When doing data access i tend to split it into 2 tiers - purely for testability.
totally seperate the logic for getting key values and managing the really low level data collection from the atomic inserts, updates, selects deletes etc.
This way you can test the logic of the low level data collection very easily without needing to read and write from a database.
this way one layer of classes effectively manages writes to individual tables whilst the other is concerned with getting the data from lookups etc to populate these tables
The Business logic layer that sits on top of these 2 dal layers obviously manages the actual business logic - this means that the datastructure is as seperated from the business logic as is realistically possible ... Ie you could replace the dal and not feel the pain so much.
the 2 routes you can take that work well are
ADO.Net
this is very powerful as you have total control, but at the same time it is time consuming and feels repetative. Also its old school so most people are bored of it hence all the linq 2 sql comments. With this you open a connection to the DB and then execute a command against it.
Basically you create a class to interface with the database and use this to use stored procedures that are in the database. The lowest level class essentially fires off the command with its parameters and then populates itself with the returned values.
and Linq 2 SQL
This is a cool system. Essentially it makes SP's redundant for 90% of cases in return for allowing strongly typed sqlesque statements in your code - save time and are more reliable. I still use 2 dal layers with this but take advantage of the fact that it will generate the basic class with properties for you and simply add functionality to actually do the atomic operations. The higher level then implements the read and write logic for multiple objects.
The nicest part is that you can generate collections of collections easily with linq 2 sql and then write all the inserts and updates with one command (altohguh in reality you tend to do things seperatley).
L2S is powerful once you start playing with it wheras generating a collection of objects from ado.net can be a real pain in comparison - especially when you have to do it again and again.
Another alternative is Linq 2 entities
I ahve had problems with this due to linked servers, also it doesn't like views much and if your tables dont have pk's or constraints then it doesn't like life much either. Id stay clear of it for a while.
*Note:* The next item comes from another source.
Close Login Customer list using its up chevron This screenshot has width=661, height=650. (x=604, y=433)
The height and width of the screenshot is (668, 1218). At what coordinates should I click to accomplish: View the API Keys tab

Of course if you mean that you want a generic class for writing and reading data from a database I think you will be adding complexity rather than solving a problem. Really you can;t avoid writing code ;) - each bit of data access is unique, trying to genericise it past ado.net or l2s is really asking for trouble imo.
Small project:
A singleton class (like DatabaseConnection) might be good for what you're doing.
Large project:
Enterprise Library has some database code; NHibernate or Entities Framework, perhaps.
Your question wasn't specific enough to give a very definitive answer on this.